¿Cuándo fue que olvidamos la palabra? ¿Cuándo? No lo conocemos, pero quizás fue hace mucho tiempo, tanto que ahora ya no sabemos, no recordamos, no creemos que sirve para relacionarnos con los demás. Para expresar amor, amistad, dudas, dolor, curiosidad, alegría, tristeza, ira, desacuerdos, coincidencias, resentimientos, perdón. Para expresar los pensamientos. Para entender a los demás. Para ofrecer. Para reclamar. Para discutir. Para lograr acuerdos. Para celebrar los encuentros y romper los desencuentros. Para orar.

Fue hace tanto, que poco a poco la fuimos reemplazando por la imagen, por los gestos, por los monosílabos. Por el grito, por el golpe, por el silencio. Por las armas, las minas y las bombas.

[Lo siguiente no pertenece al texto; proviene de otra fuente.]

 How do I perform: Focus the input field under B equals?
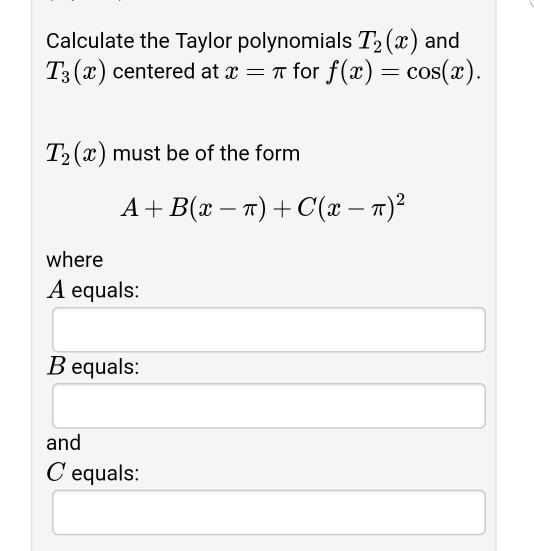[x=269, y=406]
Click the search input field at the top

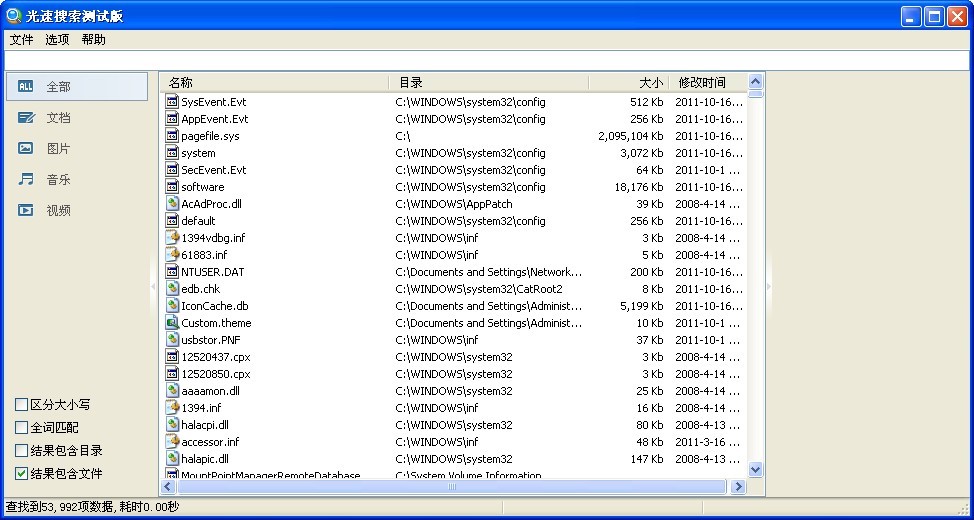[486, 61]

Tanto, que el otro lenguaje, el no humano, el de la violencia, el del terror, fue ganando terreno.

Y así, los unos y los otros encerrados en silencios particulares, incapaces de expresarnos, incapaces de decir nuestra palabra y escuchar la de los demás, incapaces de encontrar por el diálogo la palabra común, vamos levantando muros y alejándonos cada vez más, convencidos de que no tenemos nada que decirnos o de que hacerlo sería inútil.

Hasta que la necesidad de ser oído estalla cuando se ha perdido también la noción de humanidad, el respeto a la dignidad de uno y otro, en definitiva, el respeto a la vida.

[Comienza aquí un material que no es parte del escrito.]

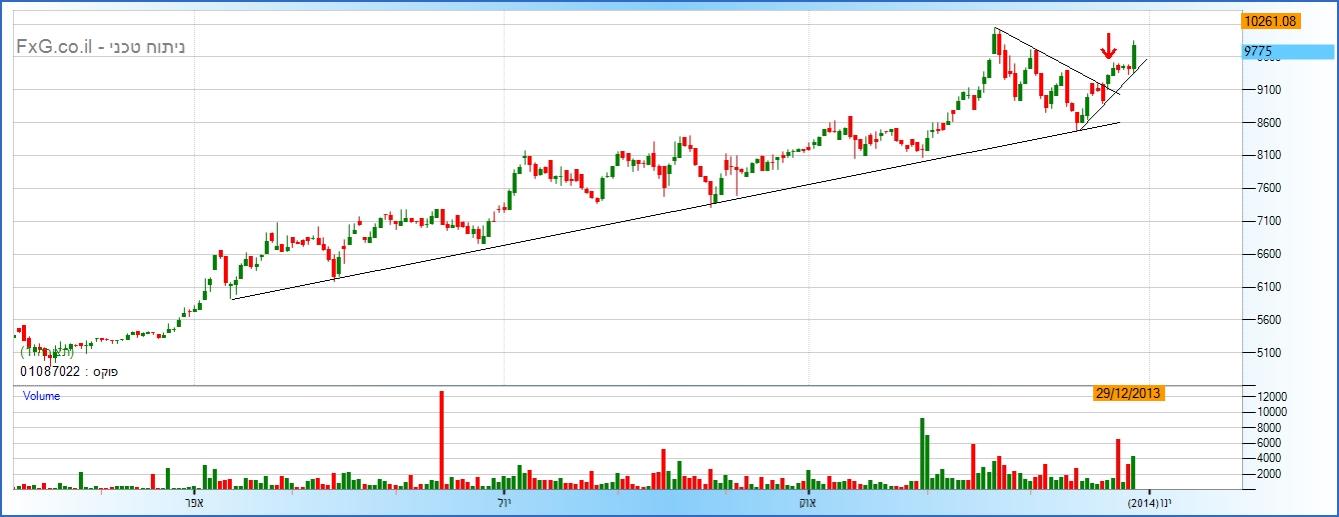The image size is (1339, 517).
Task: Click the אפר month label on time axis
Action: 194,502
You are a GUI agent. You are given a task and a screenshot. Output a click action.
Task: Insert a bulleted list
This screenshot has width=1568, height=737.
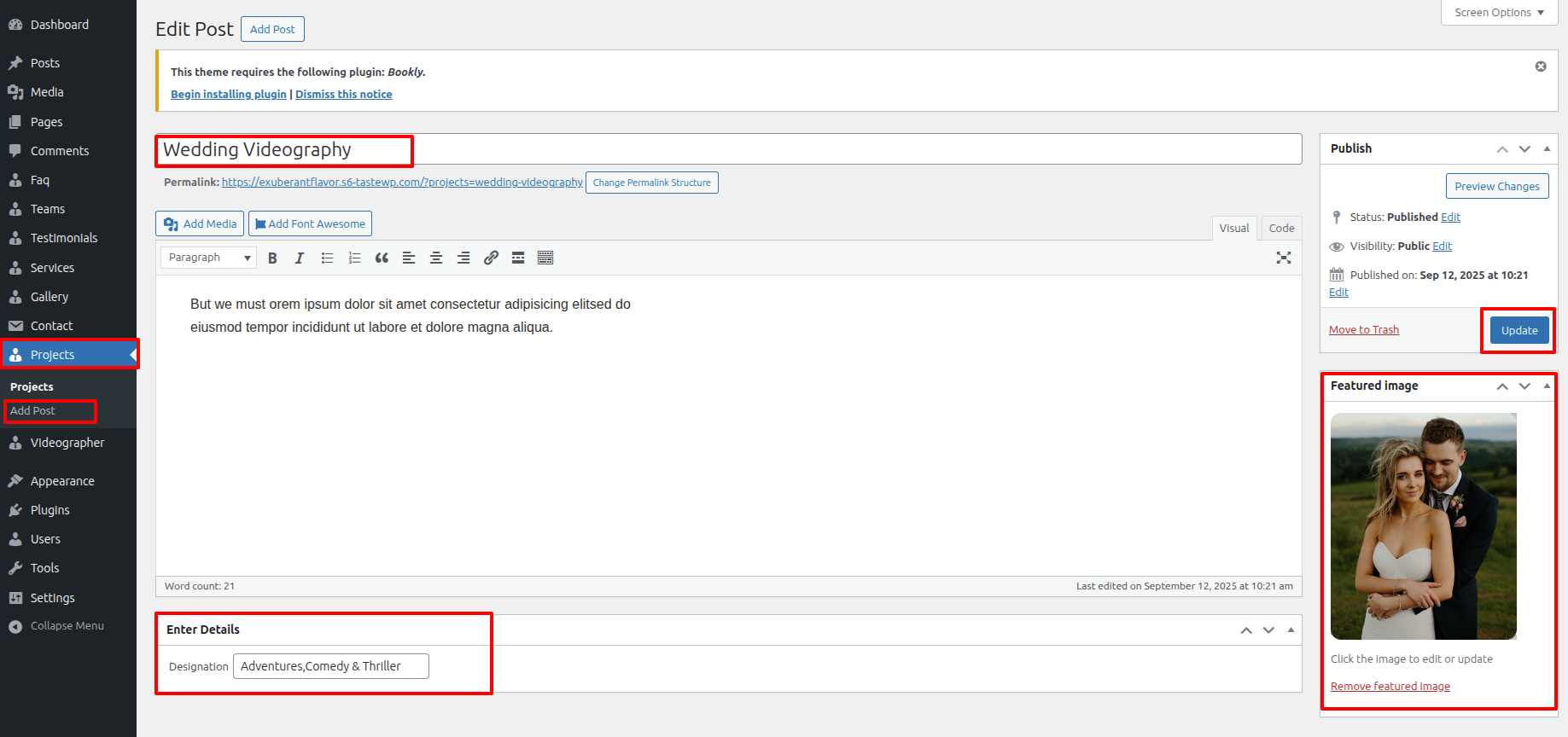click(327, 258)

El silencio va sembrando sus minas: la pobreza, la ignorancia, la enfermedad no atendida, el desempleo, la injusticia, la intolerancia, la arrogancia, la prepotencia, la no participación.

El silencio va instalando sus bombas: la guerra y el terrorismo.

La sociedad va poniendo las víctimas: los pobres, los marginados, los discriminados por cualquier razón, los heridos, los muertos.

Y así vamos, hasta que la cotidianidad de los hechos de violencia nos deje también sin lágrimas.

La palabra es por definición atributo de la especie humana. Es el don que nos permite relacionarnos a niveles distintos de las otras especies; perderla es renunciar a nuestra condición humana y rendirnos al lenguaje de la fuerza. Recuperemos la palabra, hablemos, dialoguemos sin temores acerca de lo que nos pasa, de este mundo loco que hemos construido. Hablemos sin prejuicios, sin intolerancias, oigámonos. Es quizás el mejor homenaje que podemos hacer a las víctimas muertas de la desconfianza en la palabra y la fe en la fuerza. Recordemos que “en el principio fue el Verbo”.